An artificial intelligence from Meta can recognize up to 4 thousand languages

Meta has created an artificial intelligence language modelthat can recognize more than 4,000 spoken languages ​​and produce audio in 1,100 of them.


Massively Multilingual Speech ( MMS ) is open source and is being supported by multiple scholars and stakeholders in this field to be developed and released worldwide.


For Meta , the MMS is “a small contribution to preserve the incredible linguistic diversity of the world.”

The AI ​​used an unconventional mechanism to collect audio data: leveraging religious texts.

“We use religious texts, such as the Bible, that have been translated into many different languages ​​and whose translations have been extensively studied for text-based language translation research,” the company said. “These translations have publicly available audio recordings of people reading these texts in different languages.”

This approach saved them thousands of hours of audio with transcription tags attached for machine learning.

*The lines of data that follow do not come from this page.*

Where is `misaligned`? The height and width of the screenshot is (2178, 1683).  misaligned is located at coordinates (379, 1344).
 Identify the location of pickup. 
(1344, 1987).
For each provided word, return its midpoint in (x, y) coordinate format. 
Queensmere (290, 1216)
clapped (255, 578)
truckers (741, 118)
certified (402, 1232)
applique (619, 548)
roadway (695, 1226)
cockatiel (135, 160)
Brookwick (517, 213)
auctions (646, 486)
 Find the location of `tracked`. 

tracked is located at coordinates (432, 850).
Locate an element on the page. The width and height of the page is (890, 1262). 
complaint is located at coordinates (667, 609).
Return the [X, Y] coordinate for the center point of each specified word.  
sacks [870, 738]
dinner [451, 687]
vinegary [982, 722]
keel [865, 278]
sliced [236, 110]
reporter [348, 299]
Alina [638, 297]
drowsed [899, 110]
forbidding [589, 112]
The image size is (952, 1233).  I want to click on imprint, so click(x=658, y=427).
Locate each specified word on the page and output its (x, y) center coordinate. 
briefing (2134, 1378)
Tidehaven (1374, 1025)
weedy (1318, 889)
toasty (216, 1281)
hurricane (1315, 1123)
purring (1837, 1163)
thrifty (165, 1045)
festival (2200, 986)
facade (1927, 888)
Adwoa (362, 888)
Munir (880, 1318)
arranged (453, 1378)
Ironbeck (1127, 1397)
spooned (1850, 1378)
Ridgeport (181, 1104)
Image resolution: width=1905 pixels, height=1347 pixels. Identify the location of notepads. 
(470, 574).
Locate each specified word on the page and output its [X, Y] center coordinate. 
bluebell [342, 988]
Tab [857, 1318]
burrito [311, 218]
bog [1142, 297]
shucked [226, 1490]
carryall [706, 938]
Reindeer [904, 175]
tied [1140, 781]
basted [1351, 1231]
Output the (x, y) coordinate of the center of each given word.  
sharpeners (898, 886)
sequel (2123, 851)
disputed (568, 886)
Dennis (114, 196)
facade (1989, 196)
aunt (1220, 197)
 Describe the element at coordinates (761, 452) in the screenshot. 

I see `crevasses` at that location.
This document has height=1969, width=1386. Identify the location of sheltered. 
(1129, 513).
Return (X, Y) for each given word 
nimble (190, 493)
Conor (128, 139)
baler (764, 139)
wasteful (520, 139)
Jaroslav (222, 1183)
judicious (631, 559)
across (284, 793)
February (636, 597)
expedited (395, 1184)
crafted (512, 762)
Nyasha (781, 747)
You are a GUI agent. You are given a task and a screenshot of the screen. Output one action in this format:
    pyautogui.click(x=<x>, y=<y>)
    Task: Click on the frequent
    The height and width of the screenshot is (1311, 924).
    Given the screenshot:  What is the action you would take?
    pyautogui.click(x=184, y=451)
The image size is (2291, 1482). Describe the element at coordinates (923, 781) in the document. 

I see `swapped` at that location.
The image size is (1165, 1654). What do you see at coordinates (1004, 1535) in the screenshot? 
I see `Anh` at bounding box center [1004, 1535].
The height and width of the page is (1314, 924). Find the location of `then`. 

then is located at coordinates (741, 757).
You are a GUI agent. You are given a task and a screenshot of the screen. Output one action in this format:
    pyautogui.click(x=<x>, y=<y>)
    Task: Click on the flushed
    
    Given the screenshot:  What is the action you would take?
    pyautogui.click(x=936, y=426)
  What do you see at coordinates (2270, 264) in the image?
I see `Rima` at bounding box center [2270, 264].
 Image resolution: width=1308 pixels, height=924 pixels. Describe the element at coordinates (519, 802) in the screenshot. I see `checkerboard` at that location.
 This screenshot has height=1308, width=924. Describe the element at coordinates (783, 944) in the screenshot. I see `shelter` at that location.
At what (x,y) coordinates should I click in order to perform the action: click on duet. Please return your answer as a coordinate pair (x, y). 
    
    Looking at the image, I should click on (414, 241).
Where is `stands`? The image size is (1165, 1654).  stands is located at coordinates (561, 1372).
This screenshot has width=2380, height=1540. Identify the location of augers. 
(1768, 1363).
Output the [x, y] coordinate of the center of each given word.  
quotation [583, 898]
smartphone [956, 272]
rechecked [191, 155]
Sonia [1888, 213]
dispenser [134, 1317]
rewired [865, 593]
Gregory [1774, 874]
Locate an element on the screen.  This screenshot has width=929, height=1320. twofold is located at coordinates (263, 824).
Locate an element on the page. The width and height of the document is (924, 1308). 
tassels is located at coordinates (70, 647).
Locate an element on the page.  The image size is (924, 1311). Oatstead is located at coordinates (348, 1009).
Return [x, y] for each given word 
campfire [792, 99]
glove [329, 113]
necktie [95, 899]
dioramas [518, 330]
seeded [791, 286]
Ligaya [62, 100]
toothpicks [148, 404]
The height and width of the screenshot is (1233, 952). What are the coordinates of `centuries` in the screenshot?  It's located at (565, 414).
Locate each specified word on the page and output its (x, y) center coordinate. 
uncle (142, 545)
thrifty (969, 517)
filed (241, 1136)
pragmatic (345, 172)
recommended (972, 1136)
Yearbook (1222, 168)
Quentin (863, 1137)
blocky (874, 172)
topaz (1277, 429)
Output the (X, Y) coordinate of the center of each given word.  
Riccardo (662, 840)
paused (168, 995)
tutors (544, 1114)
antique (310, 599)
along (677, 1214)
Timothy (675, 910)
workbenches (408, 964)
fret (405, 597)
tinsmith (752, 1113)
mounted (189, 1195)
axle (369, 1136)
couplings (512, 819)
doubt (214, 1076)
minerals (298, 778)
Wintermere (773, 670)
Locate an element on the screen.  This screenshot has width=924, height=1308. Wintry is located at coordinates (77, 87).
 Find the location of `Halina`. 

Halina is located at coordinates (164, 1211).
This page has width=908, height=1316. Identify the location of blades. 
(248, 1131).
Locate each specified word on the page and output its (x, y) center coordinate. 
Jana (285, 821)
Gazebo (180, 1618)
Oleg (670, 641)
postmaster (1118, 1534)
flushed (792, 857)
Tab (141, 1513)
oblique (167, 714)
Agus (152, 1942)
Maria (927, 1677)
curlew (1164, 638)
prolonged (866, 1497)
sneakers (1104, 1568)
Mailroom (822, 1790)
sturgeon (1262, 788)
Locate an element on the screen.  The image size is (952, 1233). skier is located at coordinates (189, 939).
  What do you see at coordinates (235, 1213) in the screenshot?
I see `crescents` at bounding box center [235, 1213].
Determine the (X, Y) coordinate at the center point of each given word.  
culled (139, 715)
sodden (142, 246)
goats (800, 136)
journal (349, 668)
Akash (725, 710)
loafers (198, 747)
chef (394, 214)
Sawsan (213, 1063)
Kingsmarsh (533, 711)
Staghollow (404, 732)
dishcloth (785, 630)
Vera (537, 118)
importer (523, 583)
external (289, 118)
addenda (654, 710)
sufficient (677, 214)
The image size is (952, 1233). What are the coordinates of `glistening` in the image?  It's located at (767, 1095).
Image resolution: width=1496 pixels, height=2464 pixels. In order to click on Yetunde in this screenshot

The company claims that this training does not bias artificial intelligence. Meta calls this the connectionist temporal classification (CTC) approach.

and to talk

After recognizing and learning from these thousands of languages, Meta used wav2vec 2.0, the company’s “self-supervised speech representation learning” model, which can train on unlabeled data.

“Our results show that the Massively Multilingual Speech models perform well compared to existing models and cover 10 times more languages,” the company says, praising its few errors and greater breadth of languages.

“We envision a world where technology has the opposite effect, encouraging people to keep their languages ​​alive, since they can access information and use technology by speaking their preferred language,” concludes the company.